W końcu cała trójka znalazła się przed Vivien. Brat Hugo uściskał ją pierwszy, czyniąc to jak zwykle nieco sztywno i formalnie. Hugo był doświadczonym, zdolnym i roztropnym administratorem, ale okazywanie uczuć nie wychodziło mu najlepiej. Kiedy wreszcie i brat Wallace uwolnił ją z objęć, twarz Vivien rozjaśnił szelmowski uśmiech.
— Hej, to było coś wspaniałego — powiedziała, a w jej głosie brzmiała charakterystyczna dla niej kpina. — Nigdy przedtem nie obejmował mnie żaden biskup.
Beatrice ucieszyła się, gdy ujrzała, że Vivien znów jest sobą. Obie zakonnice objęły się i stały tak przez dłuższą chwilę.
— Dziękuję, B — szepnęła jej do ucha Vivien. — Wiesz dobrze, że bez twojej pomocy nie zdecydowałabym się zostać zakonnicą.
Po chwili Beatrice zaczęła się martwić ewentualną treścią listu. Arcybiskup Sieny był tytularną głową zakonu świętego Michała. Chociaż nie uważano go za jednego z katolickich dostojników (wzajemne stosunki miedzy zakonem świętego Michała a kościołem rzymskokatolickim miały w ciągu następnych piętnastu lat często zmieniać się i komplikować), był najwyższym autorytetem w sprawach wiary dla wszystkich kapłanów i kapłanek zakonu, których liczba na całym świecie dochodziła do trzystu tysięcy.

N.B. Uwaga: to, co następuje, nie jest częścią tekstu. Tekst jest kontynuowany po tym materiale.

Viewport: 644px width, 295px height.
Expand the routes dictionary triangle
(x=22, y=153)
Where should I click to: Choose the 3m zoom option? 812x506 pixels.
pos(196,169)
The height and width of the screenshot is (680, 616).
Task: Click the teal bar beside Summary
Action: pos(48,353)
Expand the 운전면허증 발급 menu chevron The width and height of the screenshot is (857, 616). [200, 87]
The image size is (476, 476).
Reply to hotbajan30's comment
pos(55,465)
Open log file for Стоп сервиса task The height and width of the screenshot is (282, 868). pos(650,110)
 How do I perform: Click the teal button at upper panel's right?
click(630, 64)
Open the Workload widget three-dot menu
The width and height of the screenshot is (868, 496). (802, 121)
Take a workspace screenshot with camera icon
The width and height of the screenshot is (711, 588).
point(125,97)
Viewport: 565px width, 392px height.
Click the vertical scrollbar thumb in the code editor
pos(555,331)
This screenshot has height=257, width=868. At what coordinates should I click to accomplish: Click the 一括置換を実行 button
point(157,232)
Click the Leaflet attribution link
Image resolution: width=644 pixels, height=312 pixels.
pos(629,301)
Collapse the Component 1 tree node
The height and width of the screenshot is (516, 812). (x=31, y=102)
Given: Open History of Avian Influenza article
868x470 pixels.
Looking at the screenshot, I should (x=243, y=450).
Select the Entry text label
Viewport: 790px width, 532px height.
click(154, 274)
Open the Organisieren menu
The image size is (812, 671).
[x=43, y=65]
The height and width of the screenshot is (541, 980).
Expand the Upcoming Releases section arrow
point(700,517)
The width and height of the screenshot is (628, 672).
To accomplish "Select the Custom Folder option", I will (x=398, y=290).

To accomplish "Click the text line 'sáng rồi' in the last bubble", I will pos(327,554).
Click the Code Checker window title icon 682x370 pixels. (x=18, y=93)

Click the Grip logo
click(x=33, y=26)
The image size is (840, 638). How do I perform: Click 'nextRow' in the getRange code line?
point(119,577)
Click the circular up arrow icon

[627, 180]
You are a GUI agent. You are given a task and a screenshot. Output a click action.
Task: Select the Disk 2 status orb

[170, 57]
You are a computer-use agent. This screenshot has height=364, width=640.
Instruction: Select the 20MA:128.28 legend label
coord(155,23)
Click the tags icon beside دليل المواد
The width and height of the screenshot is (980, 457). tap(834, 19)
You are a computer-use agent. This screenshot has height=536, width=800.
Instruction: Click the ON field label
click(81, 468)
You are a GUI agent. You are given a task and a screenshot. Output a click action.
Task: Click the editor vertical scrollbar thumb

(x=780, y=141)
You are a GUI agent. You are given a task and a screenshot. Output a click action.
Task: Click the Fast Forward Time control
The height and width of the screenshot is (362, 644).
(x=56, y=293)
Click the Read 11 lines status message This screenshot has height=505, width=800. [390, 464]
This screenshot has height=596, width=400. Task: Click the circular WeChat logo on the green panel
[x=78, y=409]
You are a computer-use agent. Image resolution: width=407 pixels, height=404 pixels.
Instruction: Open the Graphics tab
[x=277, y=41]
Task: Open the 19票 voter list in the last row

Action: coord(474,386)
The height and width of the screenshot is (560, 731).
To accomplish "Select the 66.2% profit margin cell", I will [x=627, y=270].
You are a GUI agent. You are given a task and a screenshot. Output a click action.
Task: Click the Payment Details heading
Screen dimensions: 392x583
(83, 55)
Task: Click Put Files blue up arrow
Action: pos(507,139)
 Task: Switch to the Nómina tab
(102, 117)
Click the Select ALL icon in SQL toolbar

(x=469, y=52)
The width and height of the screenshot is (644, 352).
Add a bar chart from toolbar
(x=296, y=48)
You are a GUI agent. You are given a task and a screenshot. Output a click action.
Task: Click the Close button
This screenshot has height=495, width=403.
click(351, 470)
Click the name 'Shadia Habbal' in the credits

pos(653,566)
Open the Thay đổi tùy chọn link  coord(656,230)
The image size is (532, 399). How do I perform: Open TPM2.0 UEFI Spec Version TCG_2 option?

Beatrice słyszała do tej pory tylko o jednym zapieczętowanym liście ze Sieny. Otrzymał go przełożony zakonników w rejonie Birmingham po zakończeniu śledztwa przez tamtejszą radę do spraw dyscyplinarnych. List zawierał polecenie wydalenia z zakonu kilku osób z personelu wykorzystujących swoje pozycje do ciągnięcia korzyści materialnych z nielegalnego handlu i spekulacji.
Beatrice szła przez park do biura i rozmyślała o wszystkich możliwych powodach, dla których arcybiskup mógł przysłać jej takie pismo. Była główną przełożoną czterdziestu pięciu zakonnic i zakonników. Czy możliwe, że w jej grupie działo się coś złego?
Nie musiała długo czekać, by poznać treść pisma. Biskup wręczył jej kopertę, kiedy dotarli do budynku biura.
— Jestem pewien, że będziesz wolała otworzyć ją, gdy zostaniesz sama — oświadczył brat Wallace, wychodząc z pokoju.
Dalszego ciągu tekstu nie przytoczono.